231 e condotte riparatorie: quali i riverberi sull’ente?

con l’istituto, ora divenuto di diritto penale generale, della “estinzione del reato per condotte riparatorie” di cui al nuovo art.162 ter c.p. introdotto dalla legge 23/6/17 n.103, in vigore dallo scorso 3 agosto, l’imputato può estinguere il reato attraverso una condotta restitutoria o riparatoria idonea a rimuovere il danno cagionato e ad eliminare, ove possibile, le conseguenze dannose o pericolose del reato procedibile a querela allorquando questa sia soggetta a remissione.

interessante allora interrogarsi sui possibili effetti della condotta riparatoria – posta in essere dal soggetto apicale – sull’ente cui viene ascritta una responsabilità amministrativa da reato ex lege 231/01, per comprendere se tale condotta possa o meno esimere da responsabilità anche l’ente collettivo.

secondo il disposto dell’art.8 d. lgs.231/01 “la responsabilità dell’ente sussiste anche quando il reato si estingue per una causa diversa dall’amnistia”: una lettura piana, quindi, parrebbe delineare che la nuova causa estintiva del reato ex art162-ter cp non possa impedire l’ascrizione di responsabilità all’ente collettivo.

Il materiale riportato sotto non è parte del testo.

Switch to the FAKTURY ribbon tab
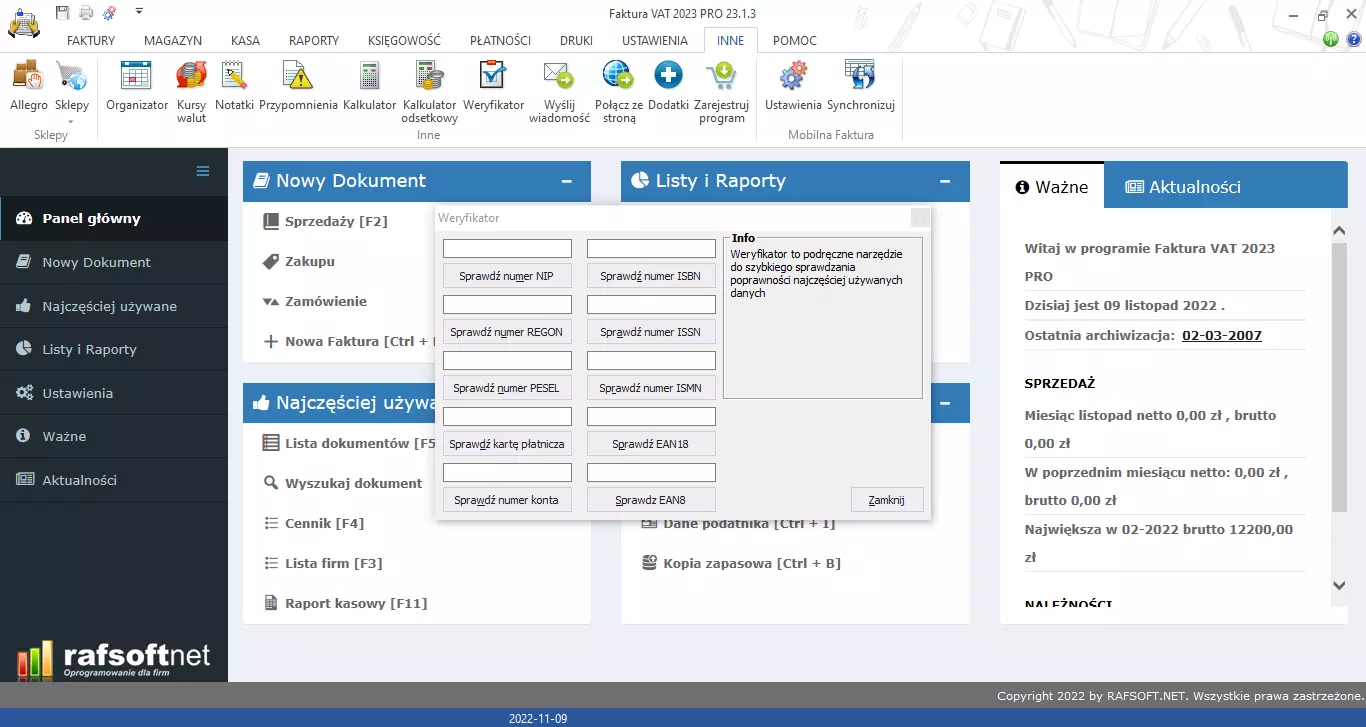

tuttavia, all’occasione, verrebbe voglia di argomentare l’assenza di coerenza nel ritenere perdurante la responsabilità ascritta all’ente per il reato compiuto nel suo interesse dal soggetto apicale (o meno) laddove l’ente stesso si ponga nella condizione di non beneficiare della condotta posta in essere dal soggetto apicale.

meglio: se il vantaggio procurato all’ente dal reato compiuto dal soggetto apicale fonda la responsabilità amministrativa da reato dell’ente, per quale ragione la venuta meno di questo vantaggio o interesse – tramite appunto condotte riparatorie o restitutorie poste in essere dall’agente e favorite dalla politica aziendale – non dovrebbe giustificare una venuta meno della responsabilità dell’ente?

ai giudici (ahinoi) l’ardua sentenza.